I never realized coding projects invariably need an 'overlord' to get them to work. Or that every project needed to start from a completely bank page if I understand you correctly. Seems almost inefficient by design.
-40hz
I may have a wee bit of insight to offer here.
I "begged" myself into a Nany badge based on some highly alpha-level "components" that I was working on just before my job and therefore dev-paying income tanked.

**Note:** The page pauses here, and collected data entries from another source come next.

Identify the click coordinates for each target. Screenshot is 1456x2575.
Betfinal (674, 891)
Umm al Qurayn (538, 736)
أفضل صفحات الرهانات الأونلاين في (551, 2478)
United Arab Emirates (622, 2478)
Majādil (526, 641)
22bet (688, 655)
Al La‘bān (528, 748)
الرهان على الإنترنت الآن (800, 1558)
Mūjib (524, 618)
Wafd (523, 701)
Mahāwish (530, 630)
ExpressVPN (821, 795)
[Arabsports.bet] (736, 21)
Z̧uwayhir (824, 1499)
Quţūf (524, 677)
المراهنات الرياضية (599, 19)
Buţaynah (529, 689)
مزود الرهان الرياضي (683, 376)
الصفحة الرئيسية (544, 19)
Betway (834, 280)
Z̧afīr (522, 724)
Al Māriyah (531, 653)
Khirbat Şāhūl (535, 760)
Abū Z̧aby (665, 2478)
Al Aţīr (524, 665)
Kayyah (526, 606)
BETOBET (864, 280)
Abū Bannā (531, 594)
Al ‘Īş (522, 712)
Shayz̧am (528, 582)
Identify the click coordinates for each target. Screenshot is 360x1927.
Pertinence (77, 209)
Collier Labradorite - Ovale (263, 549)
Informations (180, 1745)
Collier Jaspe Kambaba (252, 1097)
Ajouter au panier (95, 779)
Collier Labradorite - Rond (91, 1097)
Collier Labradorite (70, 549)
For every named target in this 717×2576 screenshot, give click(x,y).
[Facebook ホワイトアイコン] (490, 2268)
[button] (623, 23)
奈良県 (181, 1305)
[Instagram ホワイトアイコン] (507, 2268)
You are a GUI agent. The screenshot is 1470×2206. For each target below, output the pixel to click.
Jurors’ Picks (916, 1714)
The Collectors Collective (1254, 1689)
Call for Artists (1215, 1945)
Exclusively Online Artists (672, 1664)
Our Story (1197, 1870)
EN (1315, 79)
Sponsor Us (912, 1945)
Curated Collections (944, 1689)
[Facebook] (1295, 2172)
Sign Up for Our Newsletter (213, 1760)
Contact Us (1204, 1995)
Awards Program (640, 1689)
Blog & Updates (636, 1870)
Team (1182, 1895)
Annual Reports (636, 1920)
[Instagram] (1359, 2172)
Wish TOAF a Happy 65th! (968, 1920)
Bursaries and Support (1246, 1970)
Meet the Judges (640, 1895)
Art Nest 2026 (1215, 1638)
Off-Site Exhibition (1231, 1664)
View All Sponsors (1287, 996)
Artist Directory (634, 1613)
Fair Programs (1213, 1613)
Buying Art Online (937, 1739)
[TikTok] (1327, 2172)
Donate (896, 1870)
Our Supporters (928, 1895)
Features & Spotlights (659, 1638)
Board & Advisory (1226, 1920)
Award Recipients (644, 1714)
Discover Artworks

I was dreaming of a "Super-Word-Processor" where once the "boring word crunching" left off, it had all kinds of fascinating ultra features to do nifty things never heard of before in a single program. The theory started out as this:
Word Processor. Makes documents. Yay.
But then you really wanted some other end result, and that requires more pieces most word processors don't do. But why not? With smart programmers like (say, you, but I outsourced this one), there's no reason a program couldn't do end-to-end production of the end goal.
The main reason typical word processors are what they are is because they "hit the minimax and no more".
But what I began designing as a concept was a type of "Turbo Word Processor with add-ons".
(I know, "turbo" is so '80's.)
So, the original goal was:
You take some web text, hit a bunch of options in the program, and using the CSS Zen Framework,
http://www.csszengarden.com/You could have an instant webpage in any (authorized) design you wanted.
There was more, but the summary point is that I discovered I needed one guy to do the conversion module, one guy to translate the strange html output code of a program I was using, one guy to so something else, .... and then I hired a "project manager" because I got all these components but they didn't mesh, so his job was to select the raw WordProcessor open source framework, translate the intent of the modules, then connect them to the final evolving master project.
So yeah, there's a 3001 combined IQ here, and the 1 point is mine, but once you get out of Ludum Dare, various soft needs explode.